INSTRUCTIONS TO FOLLOW. Below are some records. Write out exactly their lines from the one with "You are a computer-use agent. The height" through the one with "Given: Click the yellow 2,212.80 price label", and leave the pictures behind.

(Items listed in a dataset)
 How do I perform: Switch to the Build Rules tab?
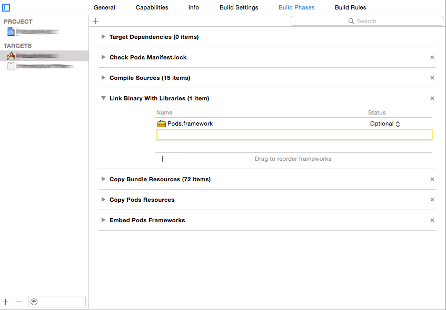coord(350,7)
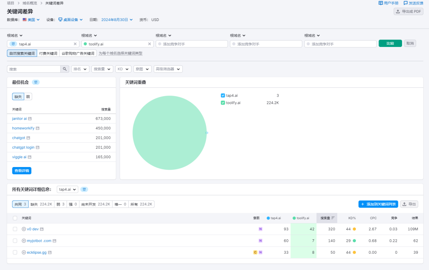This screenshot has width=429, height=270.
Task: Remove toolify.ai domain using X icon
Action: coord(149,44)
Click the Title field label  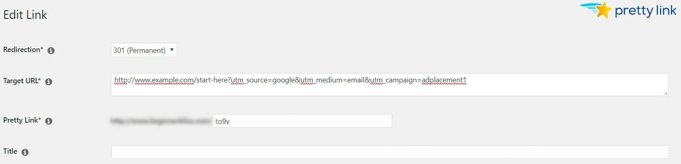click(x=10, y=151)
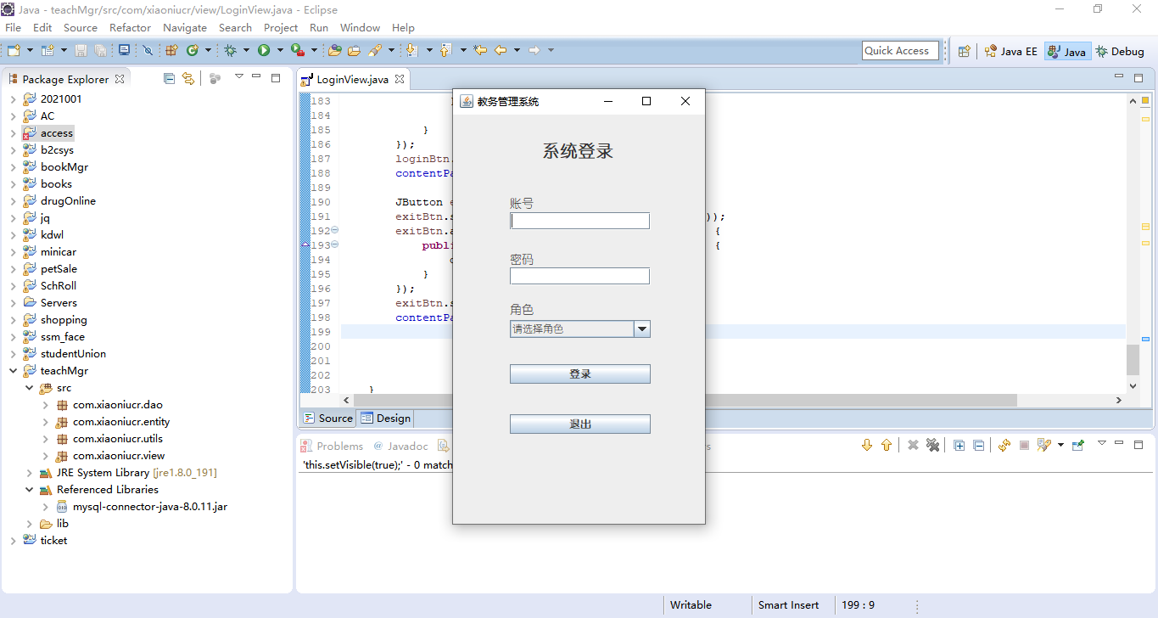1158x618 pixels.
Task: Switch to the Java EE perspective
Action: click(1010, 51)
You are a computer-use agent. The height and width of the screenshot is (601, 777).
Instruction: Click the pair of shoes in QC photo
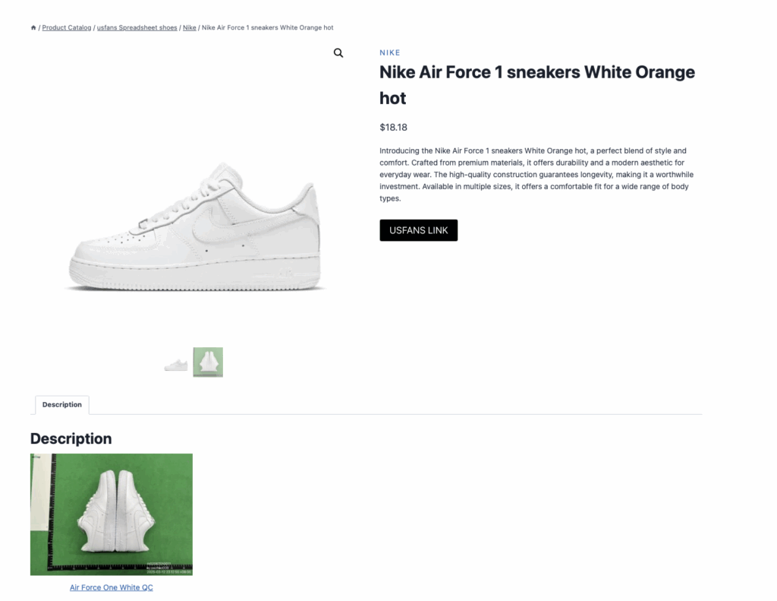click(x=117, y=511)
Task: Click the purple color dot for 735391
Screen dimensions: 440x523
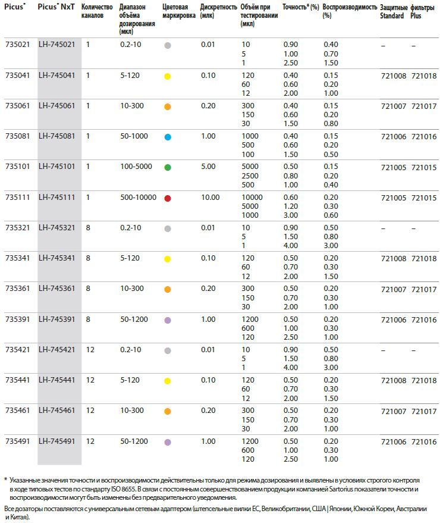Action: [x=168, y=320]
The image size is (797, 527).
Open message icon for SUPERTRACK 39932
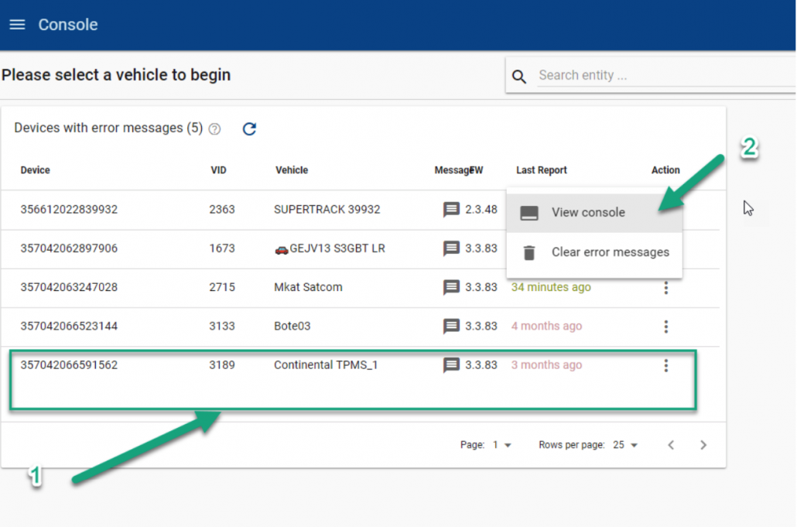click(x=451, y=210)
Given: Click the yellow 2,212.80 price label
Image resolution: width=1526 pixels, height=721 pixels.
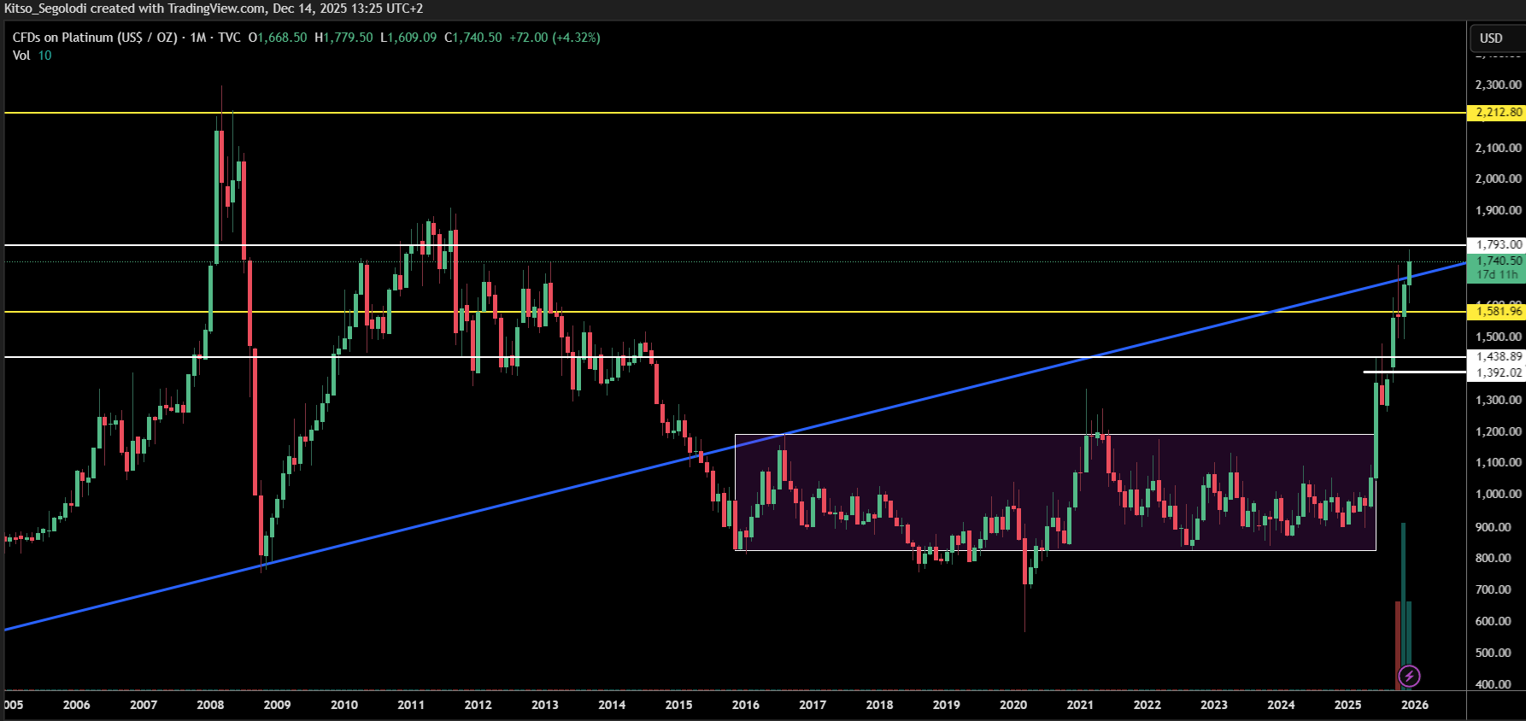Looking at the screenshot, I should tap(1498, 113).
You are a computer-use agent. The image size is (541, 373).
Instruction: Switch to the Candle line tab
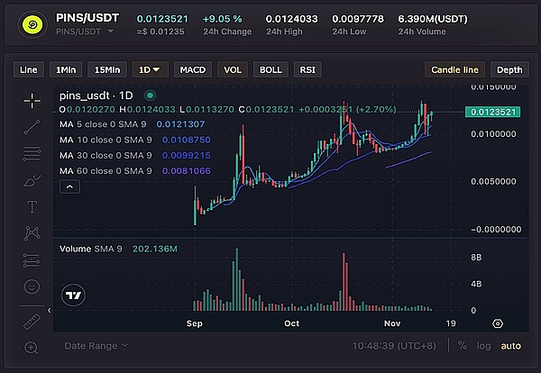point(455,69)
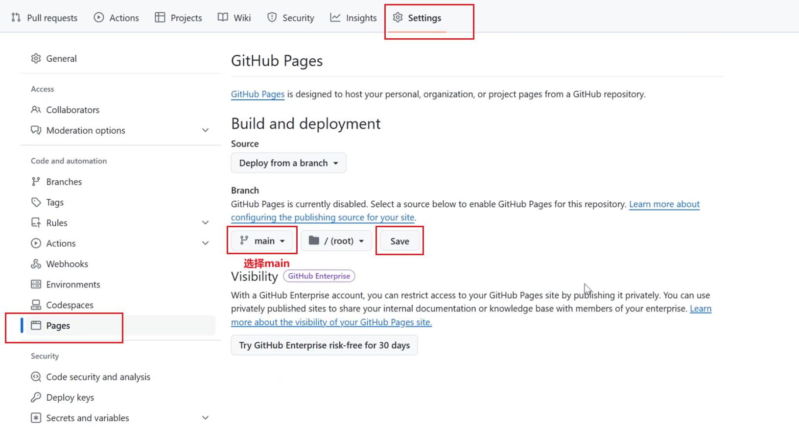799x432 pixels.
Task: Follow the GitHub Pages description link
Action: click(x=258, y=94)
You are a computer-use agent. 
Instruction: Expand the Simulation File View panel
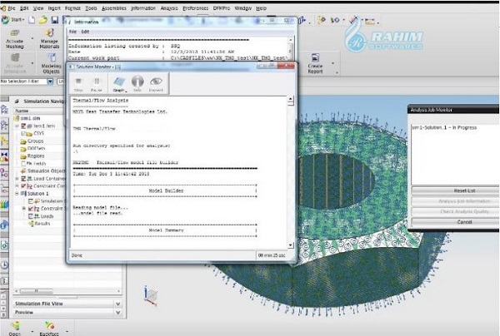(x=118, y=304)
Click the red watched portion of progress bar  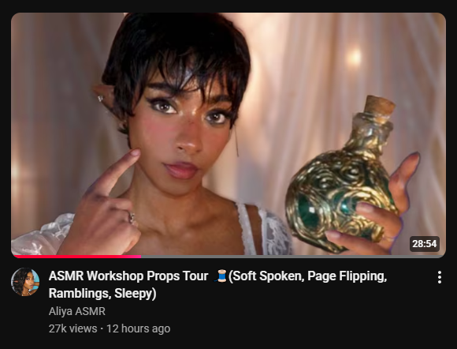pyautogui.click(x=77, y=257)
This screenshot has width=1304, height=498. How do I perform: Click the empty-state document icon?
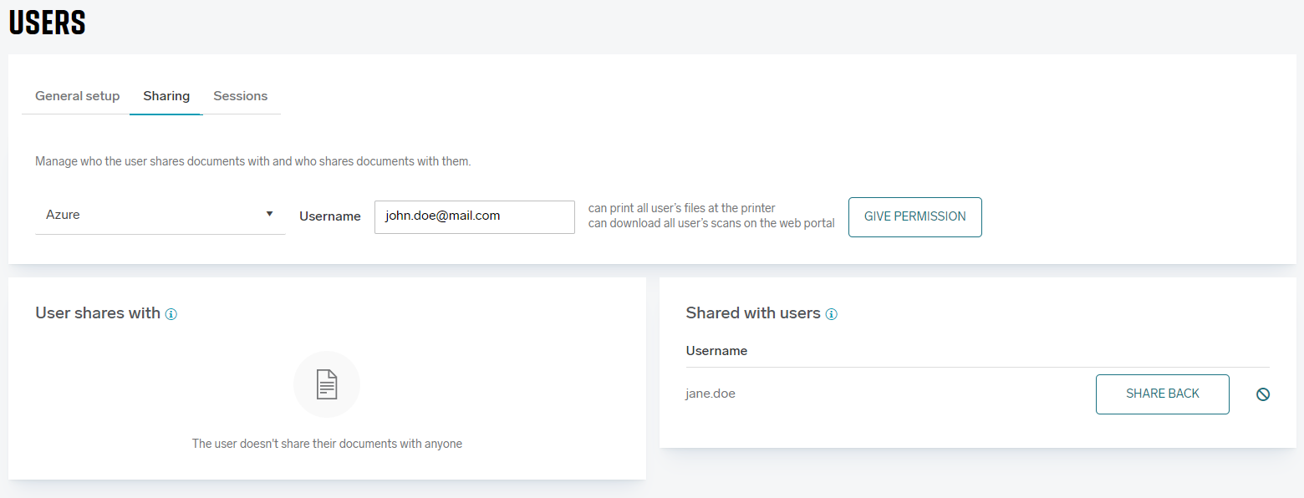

YOUR RESPONSE.
You are a computer-use agent. The height and width of the screenshot is (601, 777).
Instruction: Click the pair of shoes in QC photo
click(x=117, y=511)
Task: Click the purple color dot for 735391
Screen dimensions: 440x523
Action: [x=168, y=320]
The image size is (797, 527).
Open message icon for SUPERTRACK 39932
click(x=451, y=210)
Given: Click the yellow 2,212.80 price label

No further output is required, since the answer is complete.